[Start of INFORMATION SHOWN]
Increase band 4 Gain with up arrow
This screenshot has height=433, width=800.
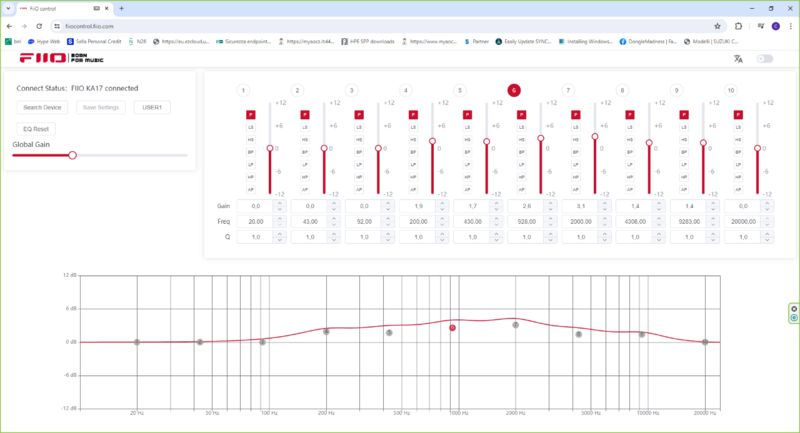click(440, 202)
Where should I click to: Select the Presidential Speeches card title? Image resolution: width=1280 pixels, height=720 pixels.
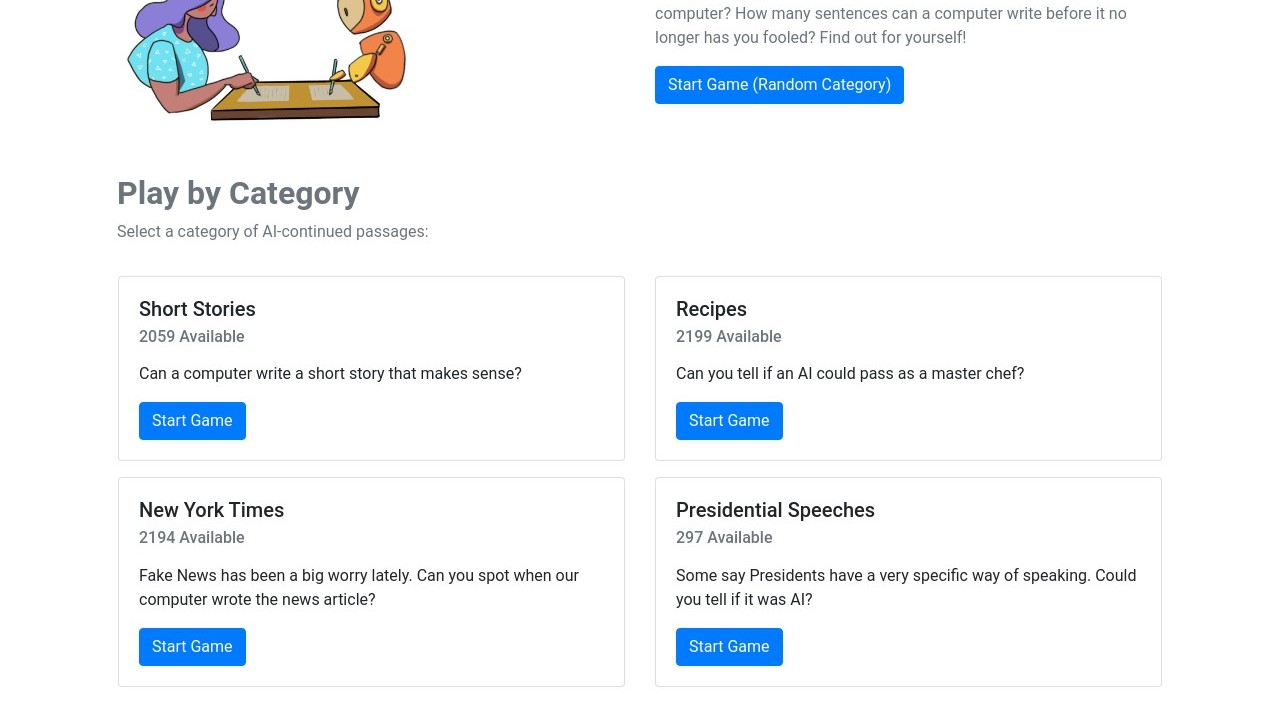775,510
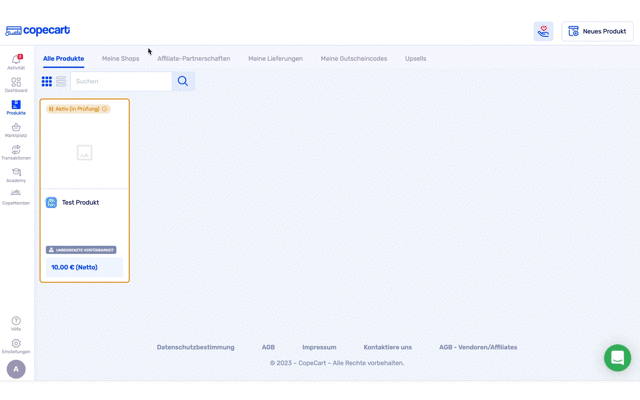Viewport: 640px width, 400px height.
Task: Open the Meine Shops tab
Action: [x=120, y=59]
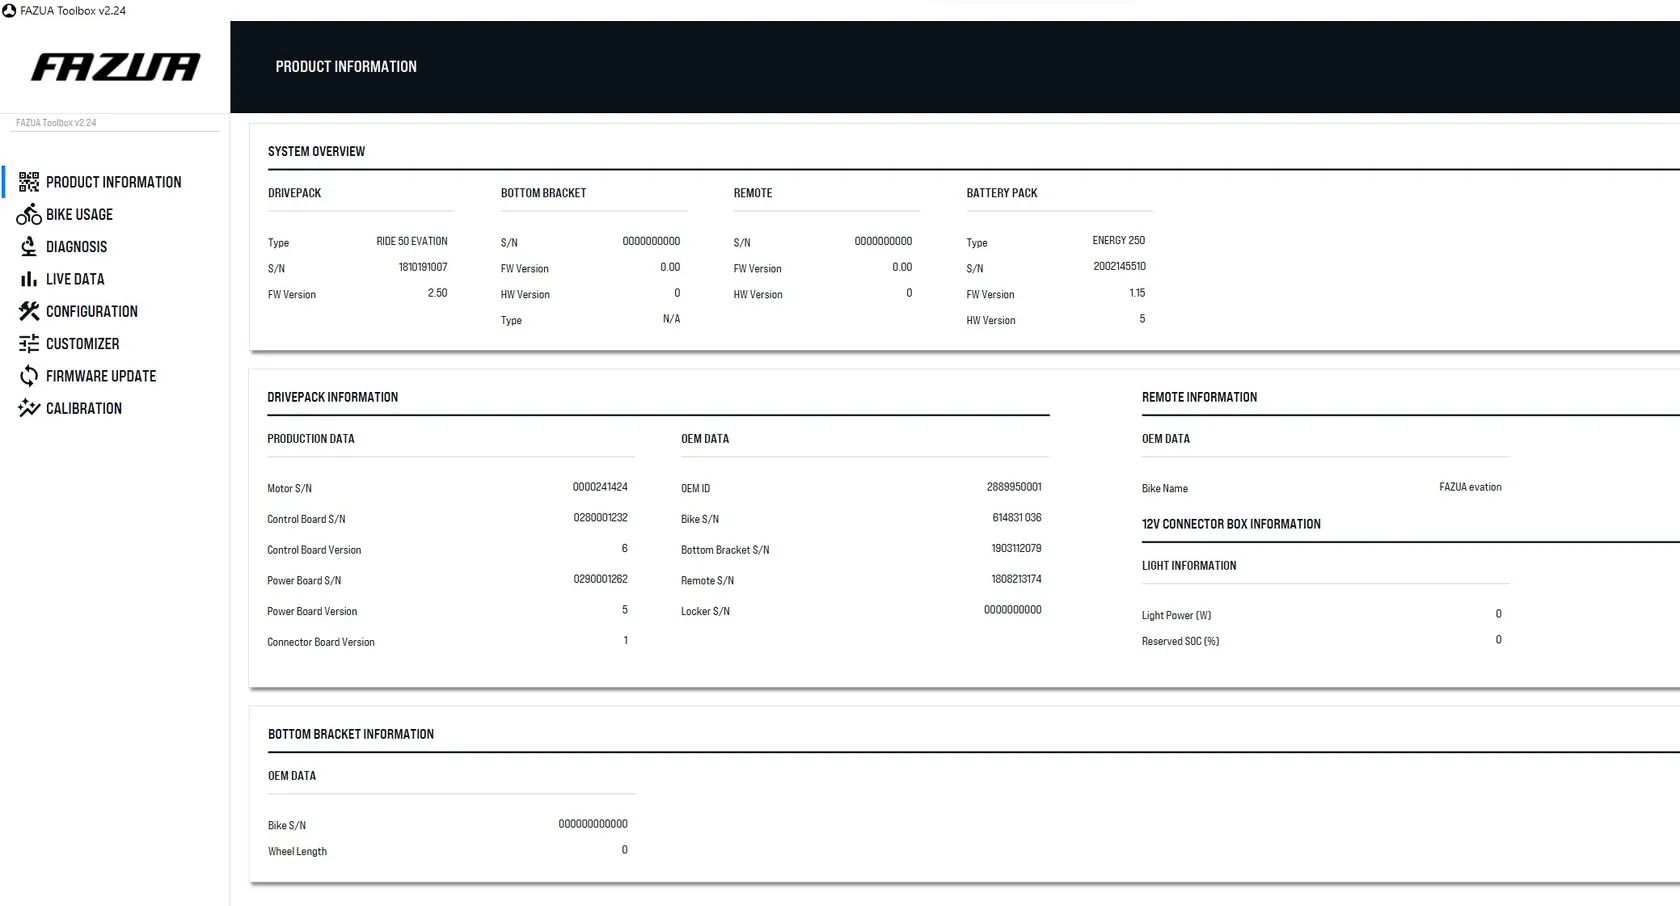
[End of INFORMATION SHOWN]
▶ _STATED EXERCISE_
Extract the text of all the rows above verbatim, leaving the pictures out of your answer.

▶ _FULL SOLUTION_
Increase band 4 Gain with up arrow
This screenshot has height=433, width=800.
click(440, 202)
Where should I click to: Select the Presidential Speeches card title? Image resolution: width=1280 pixels, height=720 pixels.
775,510
Viewport: 640px width, 400px height.
Task: Open the Meine Shops tab
Action: [x=120, y=59]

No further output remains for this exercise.